What he said sounded platitudinous to him, but he said it with conviction and he could tell that the guests were not in a critical mood. He kept it short, as instructed, and when he had negotiated the final stretch and found himself nearing the end, he began to relax his concentration.

‘. . . and I'm sure all my fellow-guests from the other side of the Atlantic would agree with me that the hospitality laid on today by Martha's parents' – he swiftly consulted his postcard – ‘Lee and Abigail has been absolutely overwhelming. It has been a wonderful experience for us to come over here and find such a warm welcome from people on the other side of the world – to find hotels booked for us, taxis ordered, flowers in the room and suggestions for how to pass the morning – to say nothing, of course, of this magnificent banquet here tonight. All this, all these people trusting and helping one another because of the occasion we are here to celebrate, the love and marriage of two people dear to all of us, Harry and Martha. And I hope you won't think I'm
exaggerating if I say that I for one have never experienced such generosity and warmth as over the last twenty-four hours here in Jerusalem.'

He had begun the next and final paragraph, the toast itself, before he realised that the noise from the guests was not just encouragement, but a gasp and then laughter as well. He felt his dress shirt entirely filled with the beating of his heart. It had become instantly soaked. How could he have said it? It sounded anti-Semitic, snide, appalling. All the effort he had made and then to stumble like this, to spoil his friend's wedding at the critical moment . . .
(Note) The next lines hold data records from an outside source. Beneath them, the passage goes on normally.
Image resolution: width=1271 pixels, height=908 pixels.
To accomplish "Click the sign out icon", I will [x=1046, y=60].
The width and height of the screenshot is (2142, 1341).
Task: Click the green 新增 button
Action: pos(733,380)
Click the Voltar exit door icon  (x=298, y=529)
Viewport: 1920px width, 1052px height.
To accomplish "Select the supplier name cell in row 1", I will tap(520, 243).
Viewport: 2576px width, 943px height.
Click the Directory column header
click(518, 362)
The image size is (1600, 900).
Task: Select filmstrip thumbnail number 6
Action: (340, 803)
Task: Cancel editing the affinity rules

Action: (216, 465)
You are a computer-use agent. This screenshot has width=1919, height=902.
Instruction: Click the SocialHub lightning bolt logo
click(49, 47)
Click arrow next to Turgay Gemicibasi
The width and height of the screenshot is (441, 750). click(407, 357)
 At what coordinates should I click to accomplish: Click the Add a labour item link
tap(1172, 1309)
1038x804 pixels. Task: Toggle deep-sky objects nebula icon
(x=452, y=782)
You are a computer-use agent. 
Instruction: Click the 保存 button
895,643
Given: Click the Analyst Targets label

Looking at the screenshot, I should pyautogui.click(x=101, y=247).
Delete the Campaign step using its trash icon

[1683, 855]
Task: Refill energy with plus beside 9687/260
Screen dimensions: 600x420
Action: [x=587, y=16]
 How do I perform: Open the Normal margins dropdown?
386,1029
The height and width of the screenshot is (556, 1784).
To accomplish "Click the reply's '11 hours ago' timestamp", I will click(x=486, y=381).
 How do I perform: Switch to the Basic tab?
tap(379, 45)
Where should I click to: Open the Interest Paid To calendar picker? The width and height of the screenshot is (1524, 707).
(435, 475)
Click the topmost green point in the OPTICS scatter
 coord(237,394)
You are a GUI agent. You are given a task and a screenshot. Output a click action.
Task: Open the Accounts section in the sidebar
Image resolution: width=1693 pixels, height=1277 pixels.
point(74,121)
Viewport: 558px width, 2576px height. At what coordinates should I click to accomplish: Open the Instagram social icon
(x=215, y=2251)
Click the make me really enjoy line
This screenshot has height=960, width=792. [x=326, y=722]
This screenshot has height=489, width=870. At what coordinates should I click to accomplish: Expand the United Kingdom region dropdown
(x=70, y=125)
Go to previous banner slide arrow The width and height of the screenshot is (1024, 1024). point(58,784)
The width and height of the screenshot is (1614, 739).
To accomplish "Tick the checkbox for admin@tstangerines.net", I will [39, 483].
Speechless, he gazed down at his card, on the words that should have led to his way out. He could not gauge whether the sound in the room was of mirth or anger or contempt. Somehow in the synagogue he must have become confused. All those speculations about New York, the biggest Jewish city in the world, and about what immigrants had thought when they arrived had muddled him. Brooklyn, Samaria, Hebron, Galilee, Queens . . . Christ. Jocular excuses half formed at the edge of his mind, but they all came to him in even more insulting shapes. Jerusalem, New York, what does it matter . . . No.

He took a long breath and grasped the microphone stand. ‘I meant New York. I was confused into thinking about that beautiful city because . . . because that is where Harry and Martha met one evening when I was there!' He sensed a narrow exit from his shame. ‘Jerusalem was where they fell in love, the city of peace. To fall in love in Jerusalem and to be married in New York . . . ladies and gentlemen, these are two people with a sense of style. To have conducted the most important incidents of their lives in what in my view are the two greatest cities in the world.'

It wasn't up to much, it sounded like a fashion magazine, but he was free and running for cover. A swell of generous agreement pushed him on his way. He went through the bridesmaids' names with disdainful precision, raised his glass and moved smartly back to his seat, lowering his head against
the volume of forgiving applause. At the table he had time to drink deep of the wine he had till then avoided.